文章の抜粋:
○ ○ ○ ○

NPO法人田んぼBLOG
 

『ふゆみずたんぼ』それは、『坂の下の桃源郷』“Winter-flooded rice paddies”. It is the Shangri-La under the slope.

皆さんは、司馬遼太郎の長編小説『坂の上の雲』を御存知でしょう。封建の世から目覚めたばかりの日本が、登って行けば、やがてはそこに手が届くと思い登って行った近代国家・列強というものを「坂の上の雲」に例えた、切なさを込めた題名だということで知られています。

秋田県立大学地域共同センターの谷口吉光教授は『持続可能な社会』における農業・農村の姿とは、足元にこそあるということを強調しています。そして、『坂の上の雲』という近代的な幻想に対して、坂の下にこそ理想郷があるとして、『坂の下の桃源郷』という表現に、農の本質を伝えようと奔走しています。

 当法人の『ふゆみずたんぼ』実験田のある大貫『砂棒(すなぼう)』の地域は、かつて『砂待井(すなまちい)』と『漆棒(うるしぼう)』という風情のある地名が付けられていました。昭和60年代のほ場整備によって、それらは統合され、両方の名前から一字ずつをとって、現在の『砂棒』という地名となったとされています。

○ ○ ○ ○

練習問題:
**A.** ふゆみずたんぼについての文章と、次の(i)〜(iii)は合っていますか。それぞれ「はい」か「いいえ」で答え、決め手になる部分を文章からそのまま抜き出してください。(i) 谷口吉光教授は秋田県立大学地域共同センターの教授である。(ii) 現在の『砂棒』という地名は、平成に入ってからのほ場整備で生まれた。(iii) 『坂の上の雲』は司馬遼太郎の短編小説である。
**B.** ふゆみずたんぼについての文章を、最後の文のあとから書き進めてください。
ここからの資料は、別のところから集めたものです。

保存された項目
○ ○ ○ ○

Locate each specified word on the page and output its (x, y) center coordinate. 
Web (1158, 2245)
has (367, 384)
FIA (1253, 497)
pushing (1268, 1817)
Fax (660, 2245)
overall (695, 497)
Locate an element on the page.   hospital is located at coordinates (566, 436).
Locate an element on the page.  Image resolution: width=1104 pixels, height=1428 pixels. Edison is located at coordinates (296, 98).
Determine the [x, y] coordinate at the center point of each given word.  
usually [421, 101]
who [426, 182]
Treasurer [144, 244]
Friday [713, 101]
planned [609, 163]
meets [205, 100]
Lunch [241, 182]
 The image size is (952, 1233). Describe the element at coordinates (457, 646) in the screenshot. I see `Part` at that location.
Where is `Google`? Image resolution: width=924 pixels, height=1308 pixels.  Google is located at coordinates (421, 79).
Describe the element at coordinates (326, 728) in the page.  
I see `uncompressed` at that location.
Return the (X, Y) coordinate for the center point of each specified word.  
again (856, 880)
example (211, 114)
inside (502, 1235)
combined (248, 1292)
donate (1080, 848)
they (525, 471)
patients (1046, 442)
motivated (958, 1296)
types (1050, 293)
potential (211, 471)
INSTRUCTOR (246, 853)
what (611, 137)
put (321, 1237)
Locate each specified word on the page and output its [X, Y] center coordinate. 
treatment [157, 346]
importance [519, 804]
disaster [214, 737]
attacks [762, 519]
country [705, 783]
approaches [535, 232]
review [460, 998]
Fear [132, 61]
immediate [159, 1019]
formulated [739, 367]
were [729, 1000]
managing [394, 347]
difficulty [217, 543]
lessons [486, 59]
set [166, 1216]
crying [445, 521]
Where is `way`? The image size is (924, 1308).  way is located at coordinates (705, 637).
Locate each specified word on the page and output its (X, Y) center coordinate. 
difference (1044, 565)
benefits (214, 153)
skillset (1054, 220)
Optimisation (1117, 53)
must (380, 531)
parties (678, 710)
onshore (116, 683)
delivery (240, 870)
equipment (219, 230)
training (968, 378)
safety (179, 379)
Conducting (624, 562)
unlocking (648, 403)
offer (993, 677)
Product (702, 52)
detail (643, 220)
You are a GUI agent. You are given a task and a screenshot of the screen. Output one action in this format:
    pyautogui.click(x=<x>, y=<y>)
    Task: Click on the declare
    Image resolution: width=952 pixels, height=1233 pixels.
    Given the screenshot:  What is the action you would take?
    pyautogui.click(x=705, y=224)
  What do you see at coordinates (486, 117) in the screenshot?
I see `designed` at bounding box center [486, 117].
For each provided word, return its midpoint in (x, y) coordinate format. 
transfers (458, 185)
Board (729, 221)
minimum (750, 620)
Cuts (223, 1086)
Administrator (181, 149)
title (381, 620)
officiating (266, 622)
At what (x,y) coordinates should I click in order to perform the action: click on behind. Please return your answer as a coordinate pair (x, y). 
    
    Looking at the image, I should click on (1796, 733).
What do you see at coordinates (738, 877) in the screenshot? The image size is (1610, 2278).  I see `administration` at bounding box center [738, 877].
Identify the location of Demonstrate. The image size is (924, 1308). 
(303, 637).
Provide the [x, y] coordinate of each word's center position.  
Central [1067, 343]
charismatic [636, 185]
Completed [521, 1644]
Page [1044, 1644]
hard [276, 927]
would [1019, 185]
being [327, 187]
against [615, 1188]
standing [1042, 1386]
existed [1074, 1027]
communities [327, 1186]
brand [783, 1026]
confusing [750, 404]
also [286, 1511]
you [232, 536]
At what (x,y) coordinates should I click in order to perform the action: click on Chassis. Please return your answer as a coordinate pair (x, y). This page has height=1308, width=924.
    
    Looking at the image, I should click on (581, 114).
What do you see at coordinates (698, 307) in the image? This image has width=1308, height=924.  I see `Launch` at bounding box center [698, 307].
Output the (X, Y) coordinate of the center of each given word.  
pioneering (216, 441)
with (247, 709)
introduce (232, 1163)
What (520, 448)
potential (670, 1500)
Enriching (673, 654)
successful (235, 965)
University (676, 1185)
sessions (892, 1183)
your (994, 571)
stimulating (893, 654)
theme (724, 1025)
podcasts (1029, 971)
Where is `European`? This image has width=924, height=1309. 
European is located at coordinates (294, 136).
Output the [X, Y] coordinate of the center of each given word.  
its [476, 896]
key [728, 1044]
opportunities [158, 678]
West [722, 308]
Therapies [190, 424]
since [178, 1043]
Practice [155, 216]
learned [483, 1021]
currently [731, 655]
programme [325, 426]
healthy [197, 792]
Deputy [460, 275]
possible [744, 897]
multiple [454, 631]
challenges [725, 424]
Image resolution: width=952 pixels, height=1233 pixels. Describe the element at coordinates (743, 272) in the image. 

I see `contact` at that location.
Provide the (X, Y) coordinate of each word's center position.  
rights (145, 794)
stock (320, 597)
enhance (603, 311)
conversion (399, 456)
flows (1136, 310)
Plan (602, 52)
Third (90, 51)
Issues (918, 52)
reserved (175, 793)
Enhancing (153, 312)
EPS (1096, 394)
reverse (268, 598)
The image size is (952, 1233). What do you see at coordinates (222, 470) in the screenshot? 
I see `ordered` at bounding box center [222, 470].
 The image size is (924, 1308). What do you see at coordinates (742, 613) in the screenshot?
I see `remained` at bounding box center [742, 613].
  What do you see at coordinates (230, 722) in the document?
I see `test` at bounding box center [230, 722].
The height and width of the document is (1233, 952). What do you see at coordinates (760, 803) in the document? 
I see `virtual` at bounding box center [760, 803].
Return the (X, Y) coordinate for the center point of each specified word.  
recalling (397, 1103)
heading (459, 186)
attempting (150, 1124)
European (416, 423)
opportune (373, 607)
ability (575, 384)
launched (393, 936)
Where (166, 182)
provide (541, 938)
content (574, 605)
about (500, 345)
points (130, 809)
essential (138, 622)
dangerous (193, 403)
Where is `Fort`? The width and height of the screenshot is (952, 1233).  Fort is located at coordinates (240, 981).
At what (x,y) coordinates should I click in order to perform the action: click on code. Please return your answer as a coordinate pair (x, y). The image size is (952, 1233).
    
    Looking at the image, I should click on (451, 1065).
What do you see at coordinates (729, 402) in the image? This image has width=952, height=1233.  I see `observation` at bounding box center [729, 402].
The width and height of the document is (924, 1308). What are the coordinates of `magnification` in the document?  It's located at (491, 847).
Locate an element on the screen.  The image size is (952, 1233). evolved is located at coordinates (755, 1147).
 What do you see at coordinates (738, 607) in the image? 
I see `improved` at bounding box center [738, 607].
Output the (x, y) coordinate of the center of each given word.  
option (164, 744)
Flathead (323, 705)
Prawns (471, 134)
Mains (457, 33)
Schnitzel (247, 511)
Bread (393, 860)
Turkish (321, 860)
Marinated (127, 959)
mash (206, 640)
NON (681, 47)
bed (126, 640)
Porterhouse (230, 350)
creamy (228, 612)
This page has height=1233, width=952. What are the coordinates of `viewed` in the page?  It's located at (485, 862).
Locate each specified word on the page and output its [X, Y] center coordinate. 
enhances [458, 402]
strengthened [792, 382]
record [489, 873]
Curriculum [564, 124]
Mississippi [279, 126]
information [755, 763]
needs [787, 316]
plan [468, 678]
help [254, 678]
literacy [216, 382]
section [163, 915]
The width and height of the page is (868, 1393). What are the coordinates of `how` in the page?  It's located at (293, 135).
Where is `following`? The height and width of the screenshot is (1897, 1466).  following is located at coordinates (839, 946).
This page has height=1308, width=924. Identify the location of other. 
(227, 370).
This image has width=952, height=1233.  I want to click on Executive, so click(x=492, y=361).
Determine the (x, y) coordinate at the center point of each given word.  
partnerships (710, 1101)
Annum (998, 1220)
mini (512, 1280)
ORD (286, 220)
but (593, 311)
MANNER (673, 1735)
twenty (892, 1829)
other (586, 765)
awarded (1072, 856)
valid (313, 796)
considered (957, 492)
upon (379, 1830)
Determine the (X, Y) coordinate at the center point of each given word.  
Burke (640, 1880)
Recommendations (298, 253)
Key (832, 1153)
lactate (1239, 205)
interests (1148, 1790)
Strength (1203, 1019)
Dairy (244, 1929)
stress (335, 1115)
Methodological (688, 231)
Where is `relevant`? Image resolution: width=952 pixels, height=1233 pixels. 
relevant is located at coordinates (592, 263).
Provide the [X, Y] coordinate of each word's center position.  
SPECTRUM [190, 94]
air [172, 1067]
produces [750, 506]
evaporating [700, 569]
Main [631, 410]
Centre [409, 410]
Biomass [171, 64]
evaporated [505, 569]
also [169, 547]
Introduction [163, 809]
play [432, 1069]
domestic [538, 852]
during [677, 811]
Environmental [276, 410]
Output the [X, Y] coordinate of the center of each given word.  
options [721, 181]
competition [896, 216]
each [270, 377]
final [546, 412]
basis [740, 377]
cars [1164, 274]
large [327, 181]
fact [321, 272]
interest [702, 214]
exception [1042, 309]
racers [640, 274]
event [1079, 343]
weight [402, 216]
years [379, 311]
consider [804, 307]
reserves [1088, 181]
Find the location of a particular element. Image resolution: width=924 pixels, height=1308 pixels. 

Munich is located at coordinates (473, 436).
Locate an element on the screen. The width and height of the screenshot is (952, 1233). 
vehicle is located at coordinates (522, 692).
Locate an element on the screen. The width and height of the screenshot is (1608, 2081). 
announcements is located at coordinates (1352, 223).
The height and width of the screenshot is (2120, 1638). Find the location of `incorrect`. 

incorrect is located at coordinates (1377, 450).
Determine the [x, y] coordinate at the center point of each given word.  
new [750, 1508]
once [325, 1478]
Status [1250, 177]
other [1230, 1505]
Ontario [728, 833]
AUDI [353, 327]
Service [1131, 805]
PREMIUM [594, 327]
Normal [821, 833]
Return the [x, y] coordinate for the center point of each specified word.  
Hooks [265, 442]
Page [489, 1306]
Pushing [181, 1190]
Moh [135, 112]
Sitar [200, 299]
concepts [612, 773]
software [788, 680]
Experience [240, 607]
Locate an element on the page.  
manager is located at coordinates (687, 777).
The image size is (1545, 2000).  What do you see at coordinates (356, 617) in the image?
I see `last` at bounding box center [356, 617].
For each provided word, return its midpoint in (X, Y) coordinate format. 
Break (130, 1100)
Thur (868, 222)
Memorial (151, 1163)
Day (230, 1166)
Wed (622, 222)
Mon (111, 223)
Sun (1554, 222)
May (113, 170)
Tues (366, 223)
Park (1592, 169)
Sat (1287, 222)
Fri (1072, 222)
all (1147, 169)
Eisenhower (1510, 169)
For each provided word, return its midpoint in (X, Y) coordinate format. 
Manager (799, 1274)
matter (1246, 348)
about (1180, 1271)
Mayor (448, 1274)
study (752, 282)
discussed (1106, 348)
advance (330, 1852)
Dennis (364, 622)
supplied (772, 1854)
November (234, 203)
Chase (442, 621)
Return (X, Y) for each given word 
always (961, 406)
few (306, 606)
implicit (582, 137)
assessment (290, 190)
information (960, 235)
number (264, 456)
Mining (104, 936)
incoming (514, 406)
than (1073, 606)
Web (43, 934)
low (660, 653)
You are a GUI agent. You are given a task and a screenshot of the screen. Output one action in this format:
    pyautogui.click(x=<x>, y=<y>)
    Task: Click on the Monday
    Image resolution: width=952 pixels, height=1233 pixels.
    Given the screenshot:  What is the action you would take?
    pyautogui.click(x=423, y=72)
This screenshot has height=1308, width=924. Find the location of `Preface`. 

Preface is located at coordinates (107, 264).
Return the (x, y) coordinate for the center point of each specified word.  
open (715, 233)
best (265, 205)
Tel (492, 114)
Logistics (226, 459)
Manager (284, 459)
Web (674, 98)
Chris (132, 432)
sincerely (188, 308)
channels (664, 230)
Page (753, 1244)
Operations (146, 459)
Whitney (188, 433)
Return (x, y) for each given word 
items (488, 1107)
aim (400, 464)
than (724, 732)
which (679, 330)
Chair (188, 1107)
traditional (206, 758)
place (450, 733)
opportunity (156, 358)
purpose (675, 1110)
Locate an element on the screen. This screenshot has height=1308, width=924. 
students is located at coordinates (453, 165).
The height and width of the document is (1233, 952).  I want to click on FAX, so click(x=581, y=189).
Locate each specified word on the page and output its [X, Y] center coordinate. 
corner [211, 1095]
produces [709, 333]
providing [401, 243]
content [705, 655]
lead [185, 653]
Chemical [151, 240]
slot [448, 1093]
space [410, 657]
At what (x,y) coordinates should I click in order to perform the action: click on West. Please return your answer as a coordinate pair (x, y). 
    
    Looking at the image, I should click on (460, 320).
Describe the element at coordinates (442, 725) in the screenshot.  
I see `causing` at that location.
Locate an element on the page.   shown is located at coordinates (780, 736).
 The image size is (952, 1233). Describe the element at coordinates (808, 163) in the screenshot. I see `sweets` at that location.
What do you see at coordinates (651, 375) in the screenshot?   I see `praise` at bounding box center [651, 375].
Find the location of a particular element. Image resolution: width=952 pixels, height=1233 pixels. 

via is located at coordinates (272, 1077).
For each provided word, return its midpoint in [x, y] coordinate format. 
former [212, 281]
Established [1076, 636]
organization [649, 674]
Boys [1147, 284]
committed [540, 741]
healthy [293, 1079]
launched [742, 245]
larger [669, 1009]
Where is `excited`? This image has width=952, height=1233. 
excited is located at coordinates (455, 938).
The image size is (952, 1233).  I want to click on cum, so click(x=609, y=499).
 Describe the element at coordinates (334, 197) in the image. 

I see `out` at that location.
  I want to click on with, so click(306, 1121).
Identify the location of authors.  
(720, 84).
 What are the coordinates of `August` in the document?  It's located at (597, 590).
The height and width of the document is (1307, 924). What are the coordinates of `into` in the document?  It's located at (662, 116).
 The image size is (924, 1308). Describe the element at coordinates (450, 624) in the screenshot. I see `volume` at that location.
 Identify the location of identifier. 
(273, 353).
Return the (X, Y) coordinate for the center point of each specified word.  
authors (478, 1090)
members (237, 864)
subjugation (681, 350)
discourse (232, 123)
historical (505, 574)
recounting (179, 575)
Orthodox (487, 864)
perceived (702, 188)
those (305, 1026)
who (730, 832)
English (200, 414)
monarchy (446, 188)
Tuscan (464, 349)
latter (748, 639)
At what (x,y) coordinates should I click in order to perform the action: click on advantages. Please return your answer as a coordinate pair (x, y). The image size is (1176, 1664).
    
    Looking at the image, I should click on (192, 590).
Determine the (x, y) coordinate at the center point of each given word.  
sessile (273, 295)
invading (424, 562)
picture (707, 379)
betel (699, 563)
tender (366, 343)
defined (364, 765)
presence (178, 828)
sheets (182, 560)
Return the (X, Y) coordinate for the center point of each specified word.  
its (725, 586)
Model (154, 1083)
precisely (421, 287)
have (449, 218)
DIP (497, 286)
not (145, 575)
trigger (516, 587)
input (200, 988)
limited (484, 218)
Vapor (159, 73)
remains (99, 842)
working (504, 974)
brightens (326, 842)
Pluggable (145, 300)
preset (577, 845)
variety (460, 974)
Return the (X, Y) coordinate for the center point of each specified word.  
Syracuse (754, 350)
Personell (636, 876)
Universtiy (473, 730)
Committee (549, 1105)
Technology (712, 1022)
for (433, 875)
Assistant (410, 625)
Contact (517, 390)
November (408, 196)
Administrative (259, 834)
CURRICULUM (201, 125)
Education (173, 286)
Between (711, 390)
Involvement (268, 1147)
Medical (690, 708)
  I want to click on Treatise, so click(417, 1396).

○ ○ ○ ○

解答:
**A.**
(i) はい。「秋田県立大学地域共同センターの谷口吉光教授は」
(ii) いいえ。「昭和60年代のほ場整備によって、それらは統合され」
(iii) いいえ。「司馬遼太郎の長編小説『坂の上の雲』」

**B.**
砂地の田んぼは、生育がよく、そこで採れた米はおいしいとされています。『砂待井』とは、上流の砂が下流の湿地(井)に集まることを意味しています。つまり、砂待井は、地形的に田んぼが湿地になっていて、上流の砂が流れてくる地域であることを物語っていたのです。また、この集落には『清水尻』という地名もあったとされており、その意味を考えるならば、『砂待井』もまた、谷口先生の言う『坂の下の桃源郷』だったのでしょう。

現在、ラムサール条約湿地になっている伸萠や、北小塩を始めとして田尻で続けられている『ふゆみずたんぼ』ばかりでなく、3.11の東日本大震災から復興した被災地の田んぼも、その地形上『坂の下の桃源郷』そのものであることが分かります。

水が坂の下に流れ込み、その結果として湿地になります。『水のあるところに命がある』という当たり前のことが、生物多様性が豊かな田んぼを育み、命の循環によって、豊かな土ができ、その結果として、集落そのものが持続可能な桃源郷となります。

私たちは、往々にして自身の足元に豊かさがあることを忘れ、他に理想郷を求めがちです。ひとりひとりが、生態系の循環を真っ直ぐな気持ちで受け止め、ひとつひとつの生命力をしっかりと紡いでいくことで『ふゆみずたんぼ』の本質が見えてきます。